→ **PROBLEM REQUIREMENTS**
Give back each line of the material that contains the word "computer".

→ **INFORMATION**
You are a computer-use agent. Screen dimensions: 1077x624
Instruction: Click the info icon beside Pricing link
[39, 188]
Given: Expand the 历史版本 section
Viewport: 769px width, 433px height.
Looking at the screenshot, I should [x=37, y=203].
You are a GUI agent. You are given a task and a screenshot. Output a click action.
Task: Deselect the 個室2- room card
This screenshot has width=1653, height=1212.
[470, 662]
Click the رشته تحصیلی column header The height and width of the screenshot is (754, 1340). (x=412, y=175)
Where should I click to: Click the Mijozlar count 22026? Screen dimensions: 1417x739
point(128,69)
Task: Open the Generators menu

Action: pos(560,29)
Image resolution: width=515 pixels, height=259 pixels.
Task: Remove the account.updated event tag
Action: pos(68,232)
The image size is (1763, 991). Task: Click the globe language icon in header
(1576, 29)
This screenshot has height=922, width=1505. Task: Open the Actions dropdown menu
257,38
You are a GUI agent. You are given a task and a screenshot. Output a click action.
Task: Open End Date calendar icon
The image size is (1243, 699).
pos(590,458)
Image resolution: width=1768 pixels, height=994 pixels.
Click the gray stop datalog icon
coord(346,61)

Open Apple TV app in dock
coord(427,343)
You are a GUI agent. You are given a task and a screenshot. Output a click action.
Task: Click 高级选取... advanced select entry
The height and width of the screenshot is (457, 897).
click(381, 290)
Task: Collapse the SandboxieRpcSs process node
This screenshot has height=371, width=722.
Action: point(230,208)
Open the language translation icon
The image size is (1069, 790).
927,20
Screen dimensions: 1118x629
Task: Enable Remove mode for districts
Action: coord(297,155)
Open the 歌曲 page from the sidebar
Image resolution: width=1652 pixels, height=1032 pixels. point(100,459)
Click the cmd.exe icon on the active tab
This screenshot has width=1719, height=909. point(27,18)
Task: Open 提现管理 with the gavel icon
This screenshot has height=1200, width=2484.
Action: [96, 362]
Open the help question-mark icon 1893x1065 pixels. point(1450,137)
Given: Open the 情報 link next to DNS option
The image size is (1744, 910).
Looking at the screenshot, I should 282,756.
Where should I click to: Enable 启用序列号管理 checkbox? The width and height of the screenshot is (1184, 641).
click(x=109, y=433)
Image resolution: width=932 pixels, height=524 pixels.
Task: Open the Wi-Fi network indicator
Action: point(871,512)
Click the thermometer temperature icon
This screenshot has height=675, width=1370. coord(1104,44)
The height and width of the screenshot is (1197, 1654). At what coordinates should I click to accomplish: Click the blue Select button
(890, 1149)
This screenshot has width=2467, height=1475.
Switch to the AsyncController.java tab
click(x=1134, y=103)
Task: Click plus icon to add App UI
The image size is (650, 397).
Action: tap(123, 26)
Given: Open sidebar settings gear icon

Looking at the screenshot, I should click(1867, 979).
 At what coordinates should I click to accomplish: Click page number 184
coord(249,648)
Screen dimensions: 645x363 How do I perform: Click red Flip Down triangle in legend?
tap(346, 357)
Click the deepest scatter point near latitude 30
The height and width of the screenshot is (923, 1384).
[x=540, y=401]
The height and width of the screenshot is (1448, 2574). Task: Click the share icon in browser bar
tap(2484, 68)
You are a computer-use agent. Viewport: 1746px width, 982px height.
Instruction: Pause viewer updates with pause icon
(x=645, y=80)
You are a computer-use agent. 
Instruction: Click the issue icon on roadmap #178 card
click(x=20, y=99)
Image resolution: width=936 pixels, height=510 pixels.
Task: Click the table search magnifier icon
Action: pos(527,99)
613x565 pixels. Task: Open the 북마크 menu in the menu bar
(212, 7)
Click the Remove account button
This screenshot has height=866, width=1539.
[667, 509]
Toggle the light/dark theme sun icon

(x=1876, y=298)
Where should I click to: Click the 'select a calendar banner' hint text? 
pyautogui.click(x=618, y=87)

→ **SOLUTION TO THIS PROBLEM**
You are a computer-use agent. Screen dimensions: 1077x624
You are a computer-use agent. Viewport: 1746px width, 982px height.
You are a computer-use agent. 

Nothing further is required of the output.